Starting with the line containing "You are a computer-use agent. Screen" and going on through the end of the data, write every line out again, requests included, but scale each coordinate in the answers by 1.2. Round each result to a whole number, halves up, and leave the numbers in the requests unchanged.

** Start STORED DATA **

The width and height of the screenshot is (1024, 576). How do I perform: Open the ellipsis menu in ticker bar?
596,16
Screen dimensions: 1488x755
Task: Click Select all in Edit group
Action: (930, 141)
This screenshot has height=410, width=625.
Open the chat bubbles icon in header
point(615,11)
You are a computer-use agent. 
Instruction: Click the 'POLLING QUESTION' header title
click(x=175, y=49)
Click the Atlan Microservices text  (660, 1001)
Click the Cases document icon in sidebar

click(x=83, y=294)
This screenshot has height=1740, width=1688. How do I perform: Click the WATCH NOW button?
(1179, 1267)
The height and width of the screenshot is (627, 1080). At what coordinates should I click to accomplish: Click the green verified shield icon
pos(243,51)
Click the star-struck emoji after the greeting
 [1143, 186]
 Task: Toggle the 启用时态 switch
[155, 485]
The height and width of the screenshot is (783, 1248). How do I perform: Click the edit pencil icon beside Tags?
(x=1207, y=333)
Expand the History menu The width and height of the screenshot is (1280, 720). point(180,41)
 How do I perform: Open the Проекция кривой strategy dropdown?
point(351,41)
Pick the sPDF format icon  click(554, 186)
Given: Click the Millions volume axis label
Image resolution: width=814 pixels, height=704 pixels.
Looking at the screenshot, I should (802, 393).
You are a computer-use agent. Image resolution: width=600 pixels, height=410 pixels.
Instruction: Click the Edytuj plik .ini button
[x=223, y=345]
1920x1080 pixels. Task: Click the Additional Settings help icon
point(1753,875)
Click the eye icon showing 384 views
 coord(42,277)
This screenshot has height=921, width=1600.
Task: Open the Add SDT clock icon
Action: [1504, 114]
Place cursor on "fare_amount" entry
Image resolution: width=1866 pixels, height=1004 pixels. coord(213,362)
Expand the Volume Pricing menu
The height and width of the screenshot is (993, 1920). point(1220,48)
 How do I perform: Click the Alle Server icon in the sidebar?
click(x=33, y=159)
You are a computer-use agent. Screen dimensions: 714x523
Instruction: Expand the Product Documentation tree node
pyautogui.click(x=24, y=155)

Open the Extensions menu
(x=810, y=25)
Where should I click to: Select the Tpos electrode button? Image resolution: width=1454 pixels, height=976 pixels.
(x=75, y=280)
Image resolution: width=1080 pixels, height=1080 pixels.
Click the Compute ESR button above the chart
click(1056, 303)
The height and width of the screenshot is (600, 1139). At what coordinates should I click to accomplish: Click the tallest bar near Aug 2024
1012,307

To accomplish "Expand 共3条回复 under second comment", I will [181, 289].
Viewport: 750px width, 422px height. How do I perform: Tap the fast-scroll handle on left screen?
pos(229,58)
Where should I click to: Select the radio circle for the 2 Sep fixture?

** End STORED DATA **

THE ANSWER:
You are a computer-use agent. Screen dimensions: 714x523
Instruction: Expand the Product Documentation tree node
pyautogui.click(x=29, y=186)

Open the Extensions menu
(x=972, y=30)
Where should I click to: Select the Tpos electrode button? Image resolution: width=1454 pixels, height=976 pixels.
(x=90, y=336)
Image resolution: width=1080 pixels, height=1080 pixels.
Click the Compute ESR button above the chart
click(1267, 364)
The height and width of the screenshot is (600, 1139). At what coordinates should I click to accomplish: Click the tallest bar near Aug 2024
1214,368

To accomplish "Expand 共3条回复 under second comment", I will [217, 347].
Viewport: 750px width, 422px height. How do I perform: Tap the fast-scroll handle on left screen?
pos(275,70)
Where should I click to: Select the radio circle for the 2 Sep fixture?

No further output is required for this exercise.